Iceland is such a charming country with a unique landscape totally unlike from any other in northern Europe. Due to its position straddling the mid Atlantic ridge and its proximity to the Arctic Circle Iceland is a landscape of contrasts. From the large glaciers and snow capped mountains amidst cold deserts to the geothermal areas of hot boiling mud pools and Geysers. Add in some lava fields, black sand beaches and more thunderous waterfalls than you can shake a stick at and you will have had an experience that you will never forget.
Iceland has some perfect and challenging cycling touring opportunities. The scenery is stunningly varied with many marked contrasts. From quiet rolling pastures, coastal plains of black sands, dramatic waterfalls, to the tougher desert and mountainous areas of the interior with enormous glaciers that cut right down to the sea. The interior with its wild beauty and remote wide vistas, big skies, amazing colours and with the complexity of Iceland’s gorgeous northern light. Iceland has it all.
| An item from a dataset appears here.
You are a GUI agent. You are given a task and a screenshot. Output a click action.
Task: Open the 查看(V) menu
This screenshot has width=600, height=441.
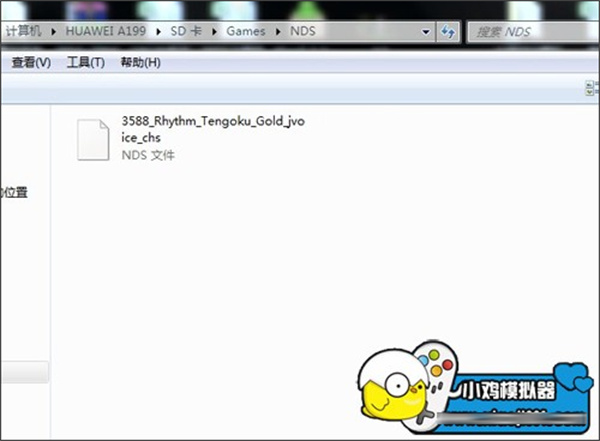(x=31, y=62)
The Icelandic population is relatively small and although the Icelandic people are usualy reticent, we found them very friendly and welcoming. The climate is generally much cooler than that of mainland Europe due in part to it’s latitude and being surrounded by the cold Atlantic. Weather can be varied as it can pick up the fall force of the incoming fronts rolling in from the Atlantic and cold northerly winds coming down from the Arctic, so therefore be prepared for a mix of weather from sunny but cool weather to cold, strong winds and rain.
You may find a few cycle path in Reykjavik and some of the larger towns in Iceland but they are few and far between. In some area you are more likely to see a horse way running alongside the roads rather than a cycle path!
As far as I’m aware there are no official marked long distance cycle routes in Iceland at the moment although there are plans for Iceland to become part of the EuroVelo network of designated cycling routes. There are a lot of cyclists who seem to cycle around the ring road route 1, although by doing this you will see a lot of Iceland but you will miss out the interior and the off the beaten track parts of Iceland therefore missing out a lot of what Iceland is all about. I know Iceland is expensive to get to and can be expensive while you are there, but if you are going to do it fairness you have to give yourself plenty of time and be prepared to go back!